The pagoda at Cishou Temple at Balizhuang (Eight Li Village) in Beijing's western suburbs was originally named Yong'anwanshou Pagoda (Pagoda of Lasting Peace and Longevity). Later it was called Cishou Pagoda (Pagoda of Benevolence and Longevity) after the temple it was in.
Cishou Temple was built in 1576 during the Ming Dynasty by decree of Empress Dowager Li, mother of Emperor Zhuyi. It was allegedly an imitation of the pagoda at Tianning Temple outside Guang'anmen, but it was built on a larger scale. The temple buildings were destroyed during the Qing Dynasty, but the pagoda remains.

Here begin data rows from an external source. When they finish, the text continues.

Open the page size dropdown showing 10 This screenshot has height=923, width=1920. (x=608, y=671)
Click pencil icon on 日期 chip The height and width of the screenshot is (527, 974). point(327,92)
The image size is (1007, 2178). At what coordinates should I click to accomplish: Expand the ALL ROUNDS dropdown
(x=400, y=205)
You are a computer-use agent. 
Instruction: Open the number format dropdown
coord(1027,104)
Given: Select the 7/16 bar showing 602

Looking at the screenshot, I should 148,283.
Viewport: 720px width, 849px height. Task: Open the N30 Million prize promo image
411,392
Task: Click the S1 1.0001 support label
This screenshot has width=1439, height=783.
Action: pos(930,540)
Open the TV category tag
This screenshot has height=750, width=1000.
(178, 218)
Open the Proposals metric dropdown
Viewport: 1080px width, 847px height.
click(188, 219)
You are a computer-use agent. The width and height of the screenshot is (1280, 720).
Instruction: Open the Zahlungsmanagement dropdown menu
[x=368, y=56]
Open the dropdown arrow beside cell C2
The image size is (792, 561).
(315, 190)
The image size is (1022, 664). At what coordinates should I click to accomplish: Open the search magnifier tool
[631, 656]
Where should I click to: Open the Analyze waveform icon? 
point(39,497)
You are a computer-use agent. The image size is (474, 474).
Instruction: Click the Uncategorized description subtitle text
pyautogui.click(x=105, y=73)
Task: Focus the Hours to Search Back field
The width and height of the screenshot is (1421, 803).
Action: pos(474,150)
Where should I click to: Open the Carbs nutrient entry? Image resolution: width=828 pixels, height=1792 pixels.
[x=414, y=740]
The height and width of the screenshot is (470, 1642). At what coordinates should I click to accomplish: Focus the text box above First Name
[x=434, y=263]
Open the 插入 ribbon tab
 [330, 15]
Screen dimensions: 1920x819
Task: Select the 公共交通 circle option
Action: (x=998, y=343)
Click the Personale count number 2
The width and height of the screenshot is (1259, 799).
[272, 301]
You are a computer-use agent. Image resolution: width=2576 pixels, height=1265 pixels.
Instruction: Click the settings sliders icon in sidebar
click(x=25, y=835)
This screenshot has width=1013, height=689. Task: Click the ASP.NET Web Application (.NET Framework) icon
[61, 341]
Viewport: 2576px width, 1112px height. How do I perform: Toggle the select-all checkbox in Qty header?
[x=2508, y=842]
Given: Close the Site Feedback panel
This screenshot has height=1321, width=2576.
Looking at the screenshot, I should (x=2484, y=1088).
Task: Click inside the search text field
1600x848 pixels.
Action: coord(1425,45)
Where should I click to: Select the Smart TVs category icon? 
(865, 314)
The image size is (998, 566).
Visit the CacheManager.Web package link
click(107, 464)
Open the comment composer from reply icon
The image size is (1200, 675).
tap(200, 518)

It is octagonal, solid, over fifty meters tall with thirteen tiers of eaves. The brick base is in the form of a Sumeru pedestal and is decorated with relief sculptures of Buddha, flying apsarases, vajra guardians, archways, lotus petals and the Eight Treasures. The most impressive ornamental sculptures on the upper part of the Sumeru pedestal are the musical instruments, including sheng, xiao, qin, se, yunban, gongs, drums and flutes. The refined carving depicts the rich variety of musical instruments of the Ming Dynasty and is very valuable.
The first storey of the pagoda is majestic, typical of the multi-eaved style of the Liao and Kin dynasties. A false arch decorates the four sides facing the four directions; the other four sides have false windows. Carved on the headpiece of the arches are cloud and dragon patterns. Sculptures of vajra guardians, made of clay over wooden frames, flank the arches. The windows are decorated with little statues of seated Buddha and cloud patterns. Relief sculptures of bodhisattvas flank the windows. Eight brick columns decorated with dragon patterns stand at the corners of the pagoda. The name of the pagoda -- Yong'anwanshoo Pagoda -- is inscribed on the stone headpiece of the southern arch. Thirteen levels of eaves rise above the first storey. The steeple is supported by a pedestal with ornamental lotus petals and surmounted by a precious bead, resembling Tianning Temple Pagoda.